**Aim of the task:**
Report each line of the entries below that includes "Freight".

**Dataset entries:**
Content starts

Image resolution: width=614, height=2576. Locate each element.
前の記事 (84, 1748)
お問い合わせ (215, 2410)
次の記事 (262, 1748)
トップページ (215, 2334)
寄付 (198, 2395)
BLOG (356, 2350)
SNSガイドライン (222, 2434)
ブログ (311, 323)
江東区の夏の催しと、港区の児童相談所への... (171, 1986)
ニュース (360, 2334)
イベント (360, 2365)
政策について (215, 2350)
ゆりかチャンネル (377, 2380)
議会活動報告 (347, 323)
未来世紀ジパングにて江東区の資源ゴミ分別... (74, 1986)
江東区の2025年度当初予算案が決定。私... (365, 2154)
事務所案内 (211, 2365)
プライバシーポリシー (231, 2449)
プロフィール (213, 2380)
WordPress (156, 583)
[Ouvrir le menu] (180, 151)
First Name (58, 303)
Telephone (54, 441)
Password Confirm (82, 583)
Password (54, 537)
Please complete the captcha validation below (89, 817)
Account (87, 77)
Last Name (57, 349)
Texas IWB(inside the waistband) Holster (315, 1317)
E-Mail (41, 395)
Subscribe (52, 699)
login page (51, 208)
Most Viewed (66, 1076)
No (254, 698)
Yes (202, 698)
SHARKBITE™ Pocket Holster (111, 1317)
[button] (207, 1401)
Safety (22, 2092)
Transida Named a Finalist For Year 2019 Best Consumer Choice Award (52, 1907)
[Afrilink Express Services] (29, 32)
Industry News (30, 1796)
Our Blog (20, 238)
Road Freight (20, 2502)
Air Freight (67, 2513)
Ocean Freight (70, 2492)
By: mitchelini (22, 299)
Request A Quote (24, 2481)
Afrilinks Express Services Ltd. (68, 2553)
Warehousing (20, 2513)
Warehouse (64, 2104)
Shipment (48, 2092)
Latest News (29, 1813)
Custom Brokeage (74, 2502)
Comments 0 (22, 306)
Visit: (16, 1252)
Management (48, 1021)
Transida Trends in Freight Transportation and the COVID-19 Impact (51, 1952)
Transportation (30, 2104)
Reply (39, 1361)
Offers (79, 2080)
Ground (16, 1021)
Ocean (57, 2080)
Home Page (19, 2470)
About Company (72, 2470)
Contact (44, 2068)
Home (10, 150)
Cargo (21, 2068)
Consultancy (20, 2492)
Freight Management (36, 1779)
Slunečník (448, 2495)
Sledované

Content ends

**Answer:**
Road Freight (20, 2502)
Air Freight (67, 2513)
Ocean Freight (70, 2492)
Transida Trends in Freight Transportation and the COVID-19 Impact (51, 1952)
Freight Management (36, 1779)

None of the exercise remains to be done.